Now That You Know the Difference, What to Keep in Mind
Y’all, this is definitely the kind of topic that I could expound on until each and every cow comes home. That said, here’s hoping that I provided enough perspective on each act to close this out by encouraging you to keep the following three things to keep in mind:
1. Before you engage in copulation, be honest with yourself about what you’re ACTUALLY doing — and that your partner agrees with you. You know, they say that our brain is our biggest sex organ and honestly, breaking down the differences between making love, having sex and f-cking helps to prove that fact. I say that because, although the sex act itself is pretty much the same across the board, you and your partner’s mindset can make the experience completely different. That said, if you think that you are making love and they think y’all are just having sex — stuff can get pretty dicey. Bottom line: communicate in the bedroom before attempting to connect outside of it. It’s always worth it when you do.
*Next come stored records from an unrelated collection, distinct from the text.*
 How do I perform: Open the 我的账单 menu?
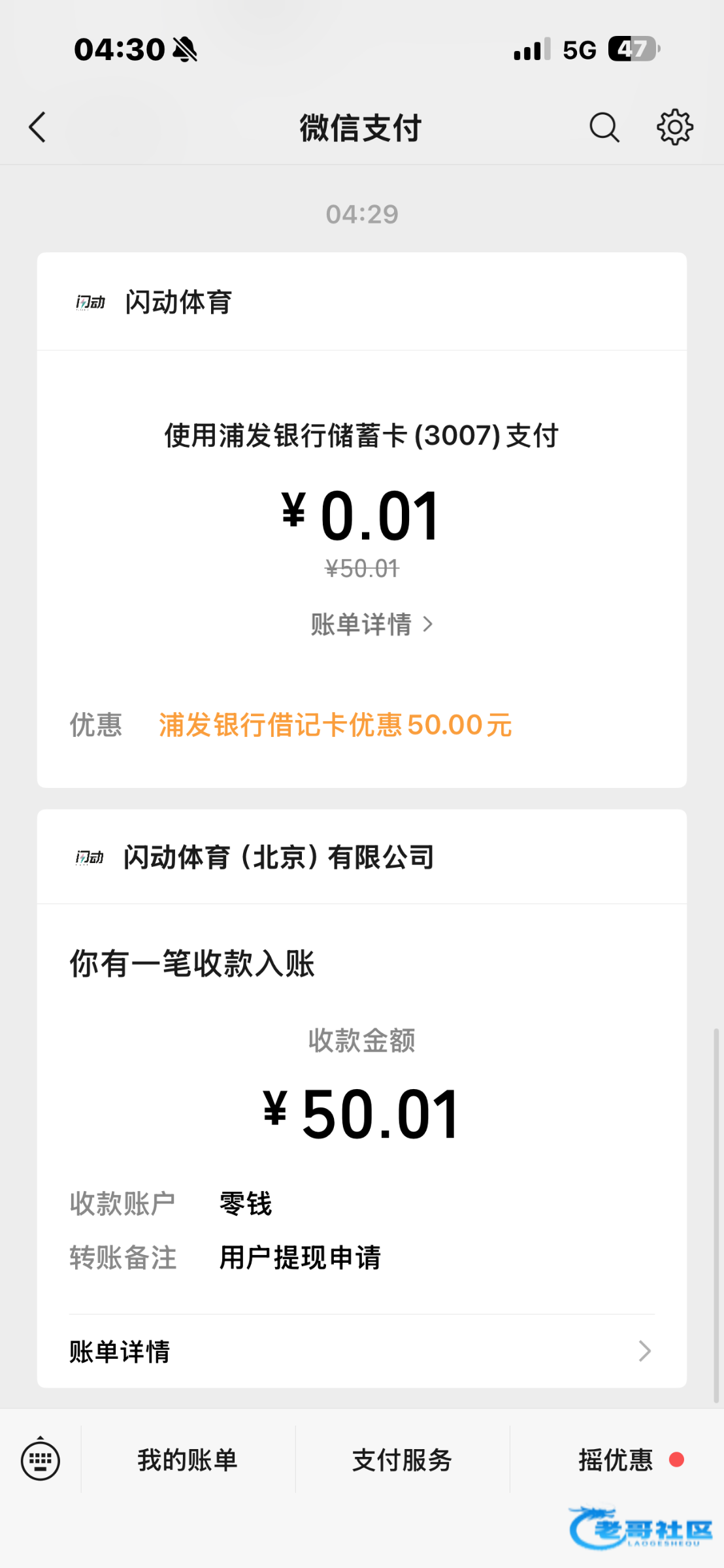click(188, 1460)
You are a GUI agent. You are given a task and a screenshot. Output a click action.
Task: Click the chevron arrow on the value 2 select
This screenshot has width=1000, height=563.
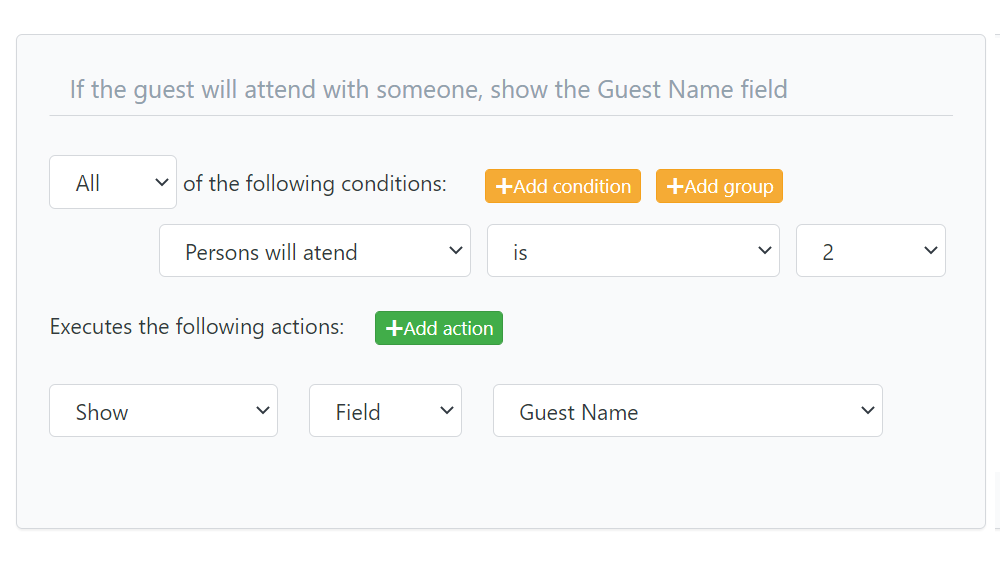(930, 251)
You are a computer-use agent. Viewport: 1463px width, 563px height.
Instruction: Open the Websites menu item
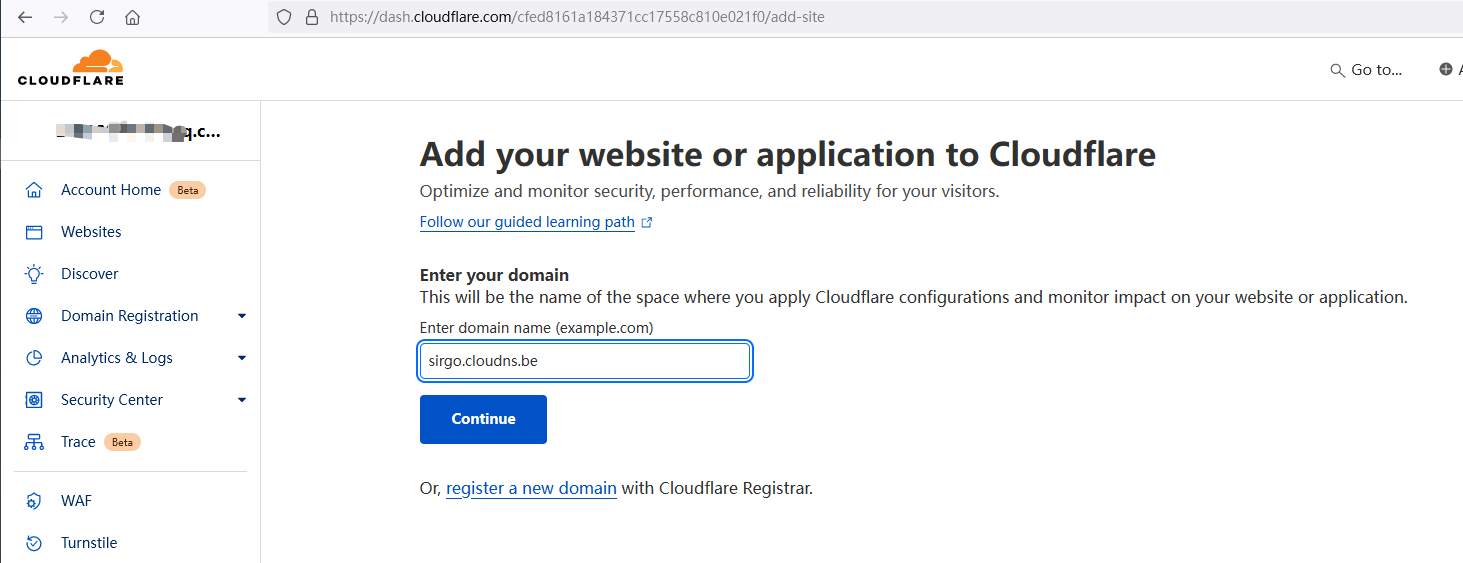pos(91,232)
2. Yes, you can feel one way and do something else. I can just about guess what some of y’all are on: Shellie, we can love our partner and still just want to f-ck. If what you are saying is you can emotionally love someone and physically lust them and want to act sometimes on the lust without really factoring in the love — yes, I agree. Doggy style continues to be a favorite sex position for people, in general, and I’m more than confident that many of the participants polled are in a serious relationship. However, having lust-filled sex with someone who you know loves you is vastly different than doing it with someone who you have no clue what they think about you or you barely know at all. Y’all, please just make sure that you know…what you should know. Sex is too amazing to have a lot of regret after it.
3. Have realistic expectations about sex. Listen, so much of my life consists of writing and talking about sex that I will be the first one to say that it deserves a ton of props for what it is able to do, in a wonderful way, for people mentally, emotionally and physically. Yet again, I’m not a fan of “make love” because something that feels really good doesn’t always mean that it is good for you. Meaning, you’ve got to be real about what sex with someone will do to your mind and spirit — not just what it will do for your body. An author by the name of Gabriel García Márquez once said, “Sex is the consolation you have when you can't have love.” For no one, should this be a constant norm. Feel me? I hope you do.
____
One act. Three very different experiences.
It’s kind of wild that sex has the ability to create that — and yet, clearly, it does.
Please just make sure that you know which experience you’re signing up for.
So that you’re having sex (you know, in general) instead of sex having you. Real talk.